Il Centro Storico di Napoli è “attenzionaro” dall’UNESCO da vari anni e si è giunti molto vicino alla cancellazione del sito dalla lista del patrimonio mondiale. Nel febbraio del 2010, una delegazione di amministratori napoletani si recò a Parigi per convincere l’UNESCO che si stava voltando pagina e si espose il suddetto «PIU-Europa», che convinse gli interlocutori ed evitò il rischio di revoca dell’importante riconoscimento.

Cosa potrà fare l’UNESCO quando dovrà prendere atto che, non solo non si mette mano a alla difesa del patrimonio architettonico e monumentale di Napoli, ma si spendono soldi per opere – a mio giudizio – del tutto inopportune?

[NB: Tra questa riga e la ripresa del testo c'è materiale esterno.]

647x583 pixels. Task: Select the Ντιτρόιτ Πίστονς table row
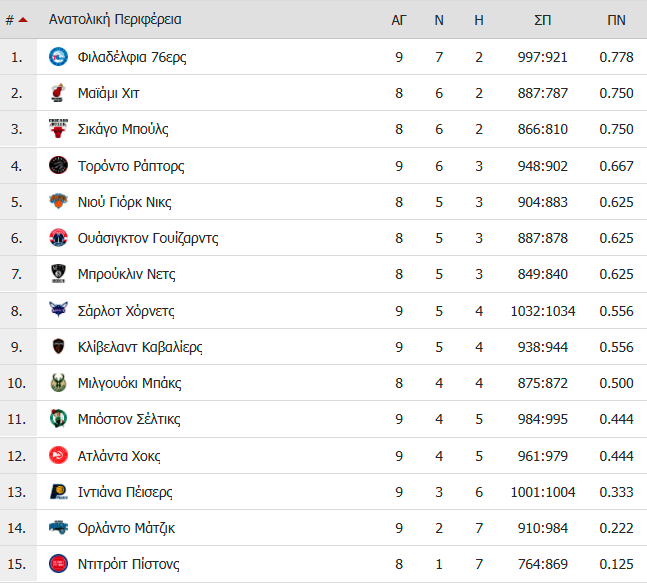324,564
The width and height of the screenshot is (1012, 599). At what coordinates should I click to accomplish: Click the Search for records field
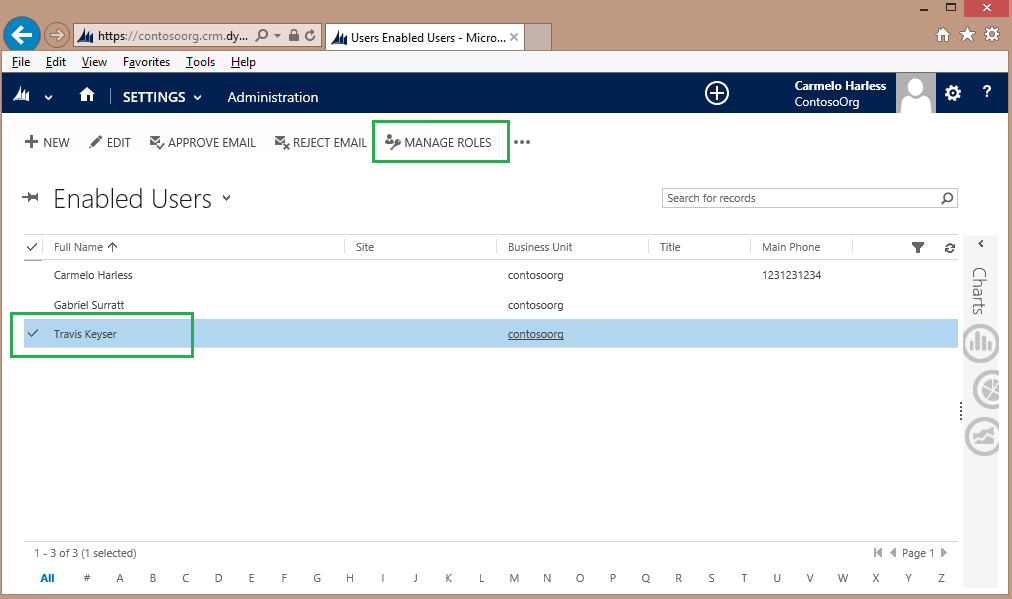pyautogui.click(x=800, y=198)
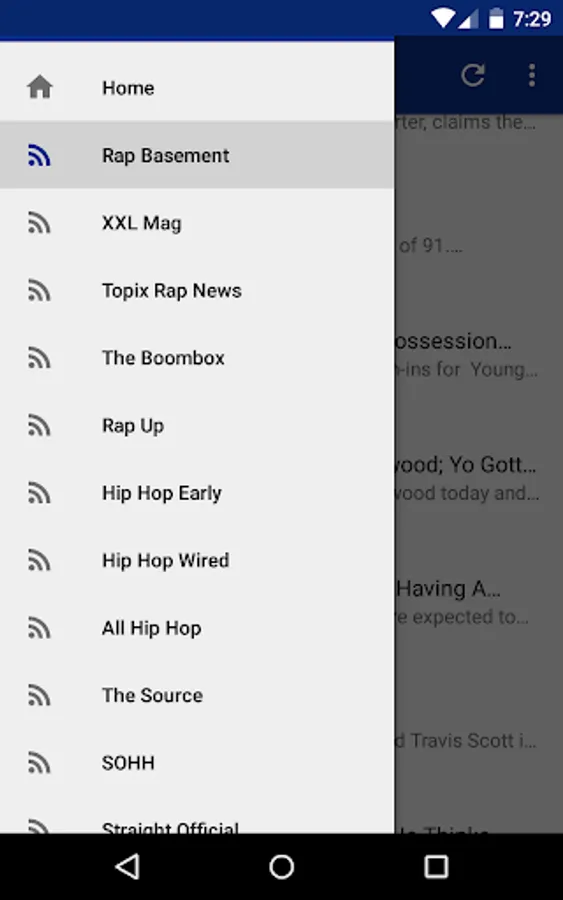Tap the battery icon in status bar
This screenshot has width=563, height=900.
pyautogui.click(x=496, y=18)
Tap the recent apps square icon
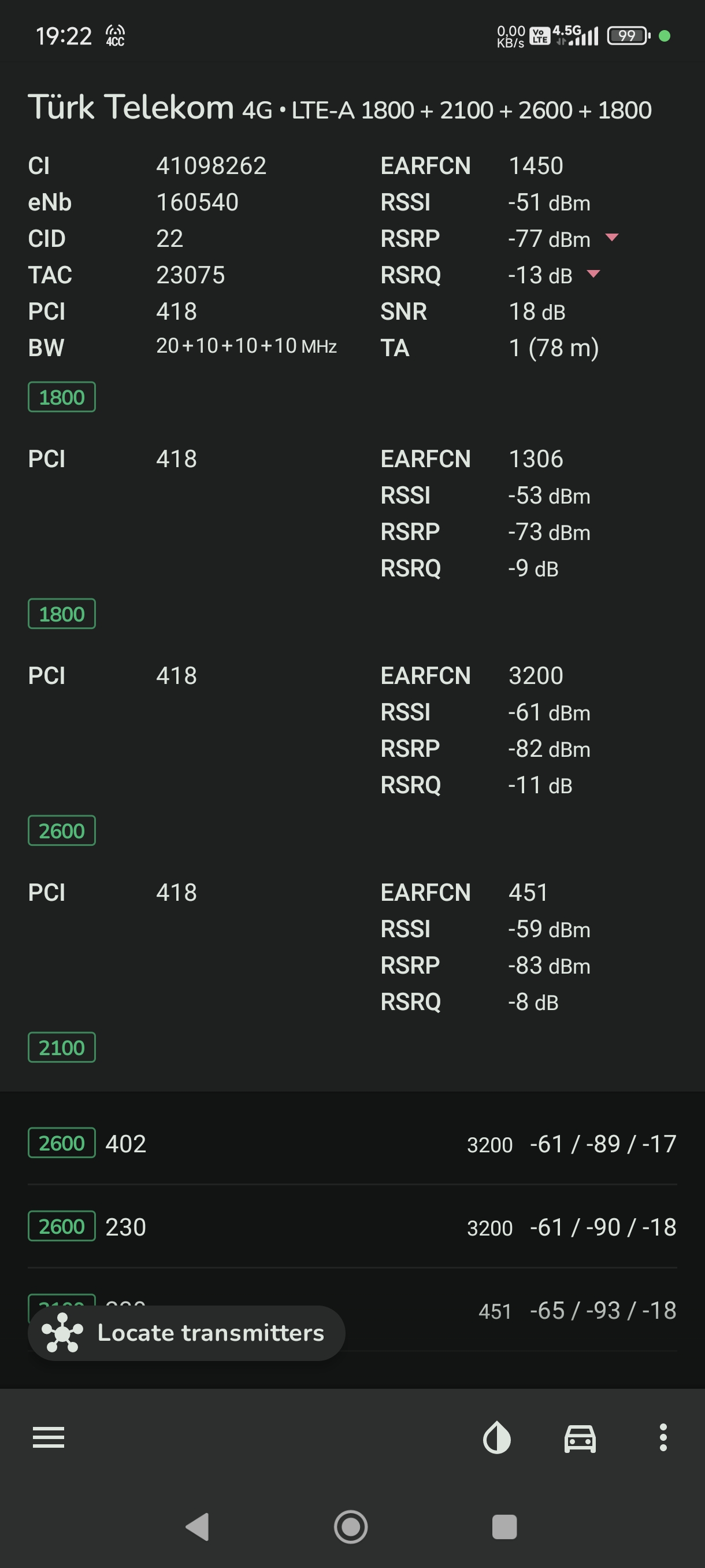This screenshot has height=1568, width=705. (x=504, y=1526)
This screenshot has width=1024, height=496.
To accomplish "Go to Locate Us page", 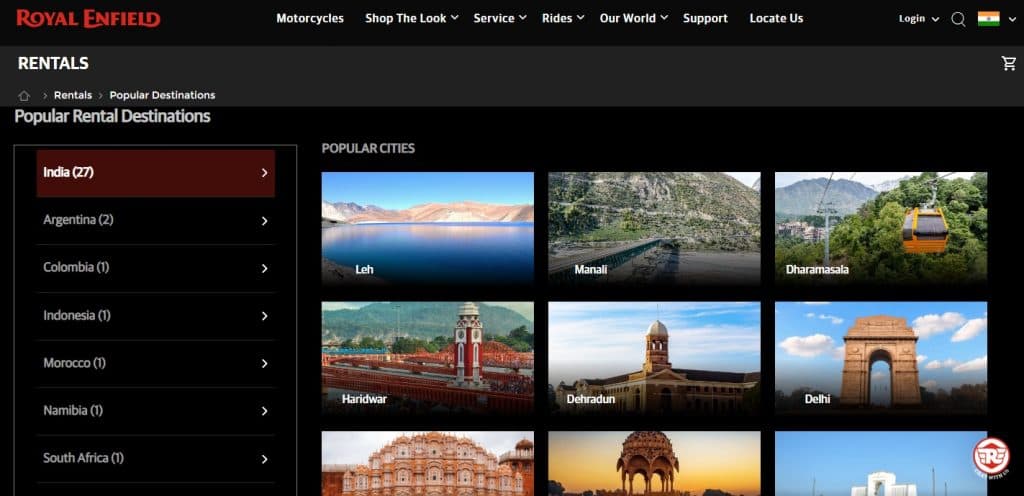I will pyautogui.click(x=776, y=18).
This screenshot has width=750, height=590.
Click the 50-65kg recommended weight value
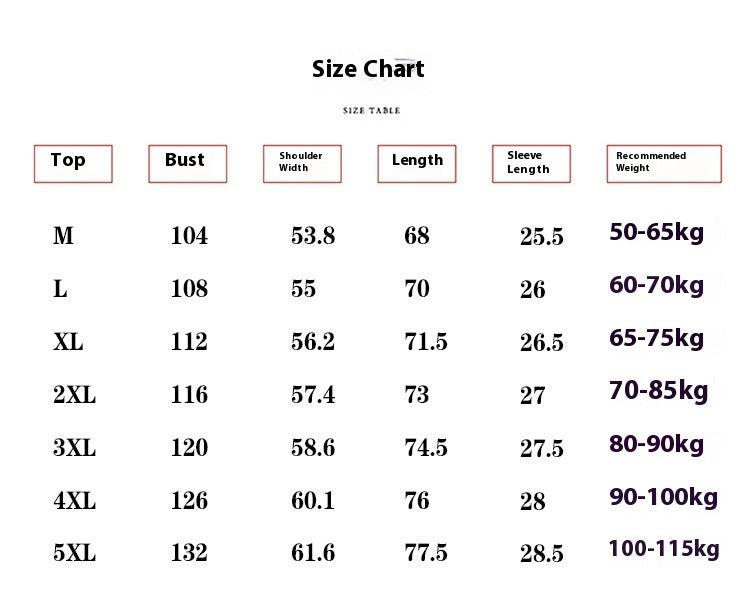pos(656,233)
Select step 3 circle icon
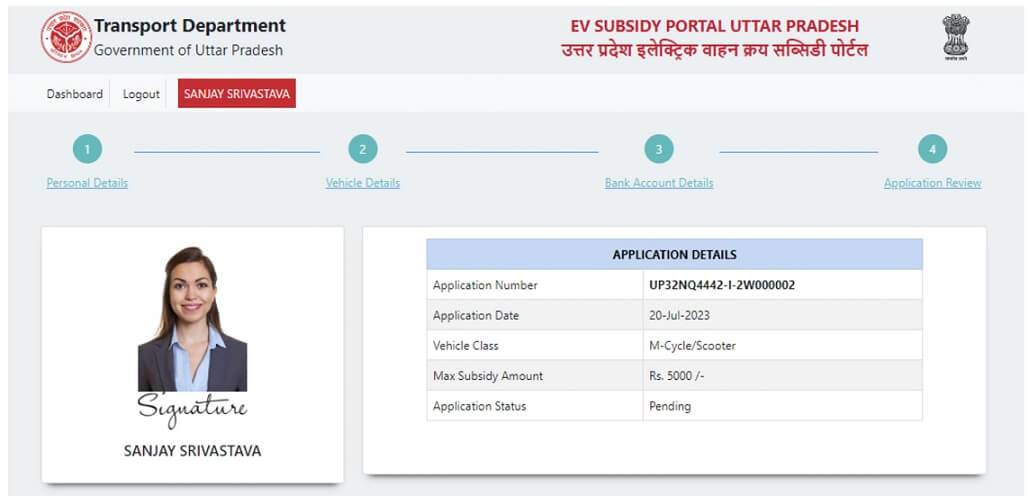Viewport: 1029px width, 496px height. click(659, 150)
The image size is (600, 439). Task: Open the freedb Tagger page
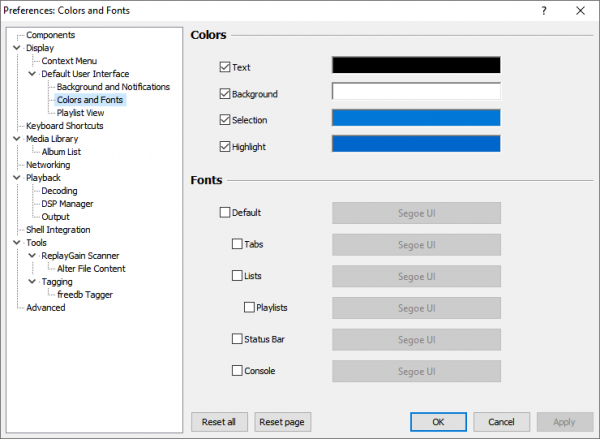(84, 295)
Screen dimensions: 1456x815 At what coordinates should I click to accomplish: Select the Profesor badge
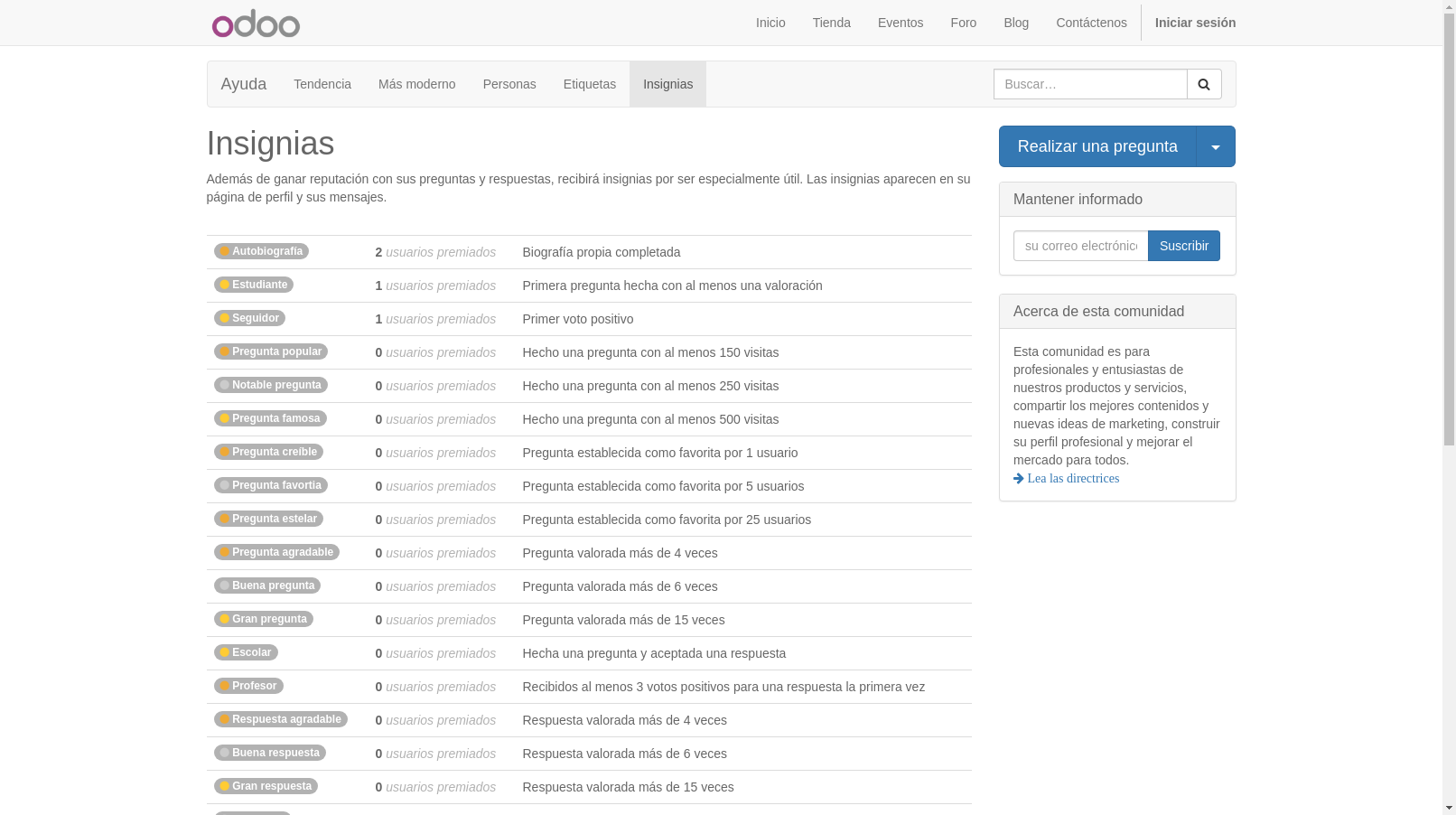coord(248,686)
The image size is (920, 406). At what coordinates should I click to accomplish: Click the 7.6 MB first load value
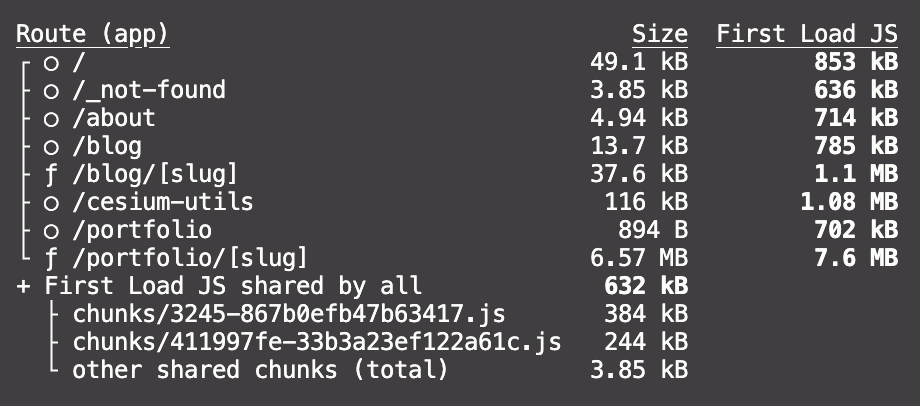[856, 258]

In parole povere, l’UNESCO fa questo discorso: «Io inserisco la tua località nell’elenco dei siti definiti “patrimonio dell’umanità” perché lo merita, ma tu mi devi garantire che quel sito verrà protetto, difeso e assoggettato a cure assidue, affinché sia trasmesso – nel migliore dei modi – alla posterità. Se non lo fai, io prima ti mando un «rappel» (che è un semplice promemoria, un avvertimento) e se tu te ne fotti, tolgo il tuo sito dall’elenco in cui si trovava e lo inserisco in un altro elenco: quello del patrimonio «in danger», cioè in pericolo». Questa operazione è detta «downgrading» (e «downgrading» altro non significa che «declassamento»). Mi sembra un discorso molto chiaro e molto ragionevole. Per il Centro Storico di Napoli il «rappel» è già arrivato e, continuando di questo passo, non mi meraviglierei se finissimo ufficialmente nella lista del patrimonio «in danger».

Credo che Napoli si trovi di fronte ad una prepotente urgenza: riorganizzare e potenziare la Soprintendenza per i Beni Architettonici Paesaggistici Storici Artistici ed Etnoantropologici per Napoli e Provincia. Il Ministro Lorenzo Ornaghi dovrebbe tenerne conto.